Pete Townshend Wanted Roger Daltrey To Rap On The New Who Album
Over the years, the Who have tried plenty of far-out ideas that maybe shouldn’t have worked. The concept album! The big, anthemic, synthesizer-driven rock song! The rock opera! The extended-freakout movie version of the rock opera that includes many, many hallucinatory images of baked beans! In the ’60s and ’70s, the Who pulled off even their most ungainly ideas. But we haven’t heard what might be the weirdest idea that Who mastermind Pete Townshend has ever had: 75-year-old Roger Daltrey spitting bars.

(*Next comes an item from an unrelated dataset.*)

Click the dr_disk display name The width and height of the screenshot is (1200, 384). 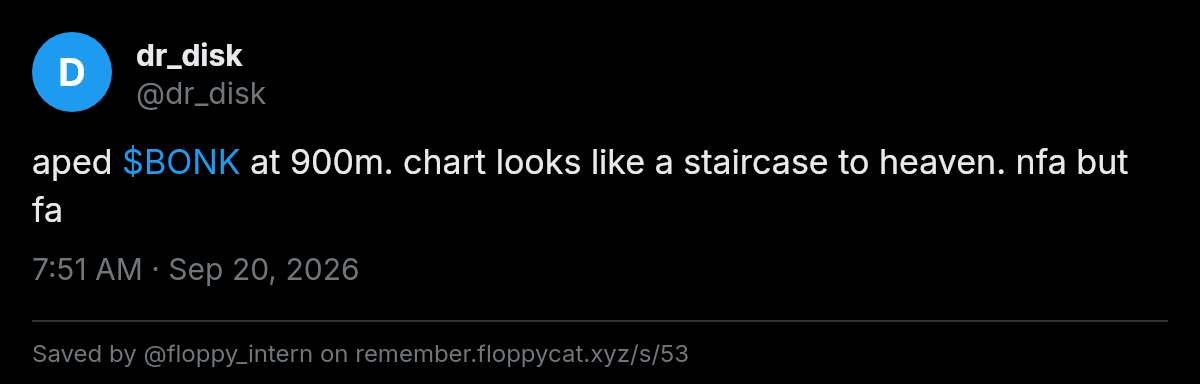coord(189,57)
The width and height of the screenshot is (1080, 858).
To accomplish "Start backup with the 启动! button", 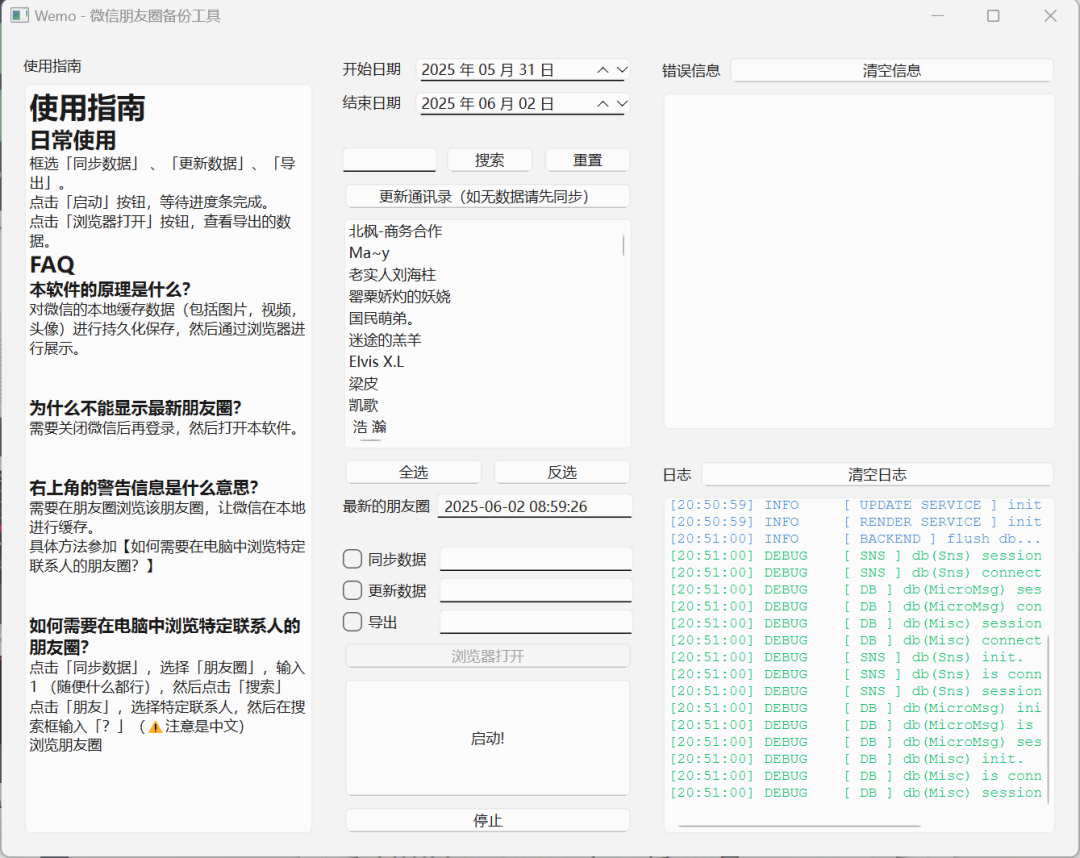I will click(487, 738).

Earlier this month, Townshend and Daltrey got together to release WHO, the Who’s first new album in 13 years. Most of the reviews are of the “pleasantly surprised” variety. But the album itself has nothing on the press tour, where we’re learning all sorts of wild shit about the Who. For instance: Townshend told Rolling Stone that he’s glad his late bandmates Keith Moon and John Entwistle are gone. (Townshend later apologized.) And now we’re learning that Townshend wanted Daltrey to rap on the new album.

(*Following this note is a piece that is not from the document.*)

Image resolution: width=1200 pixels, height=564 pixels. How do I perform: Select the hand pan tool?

Talking to Billboard, Daltrey mentions that Townshend wrote a rap verse for him to perform on “All This Music Must Fade,” the opening track from WHO. Daltrey says that he rejected it: “I ain’t going there. I love people that do that. It’s incredibly clever. It’s incredibly technical and they’re brilliant, but if I did it, it would be laughable. I could probably do it, but it would be pastiche. I had to convince [Townshend] to cut it out; I said, ‘You’re welcome to leave it in if you do the rap.’ Obviously, he didn’t feel comfortable doing it, either.” I don’t feel comfortable with any of this!
WHO is out now on Polydor, and there is no rapping on it.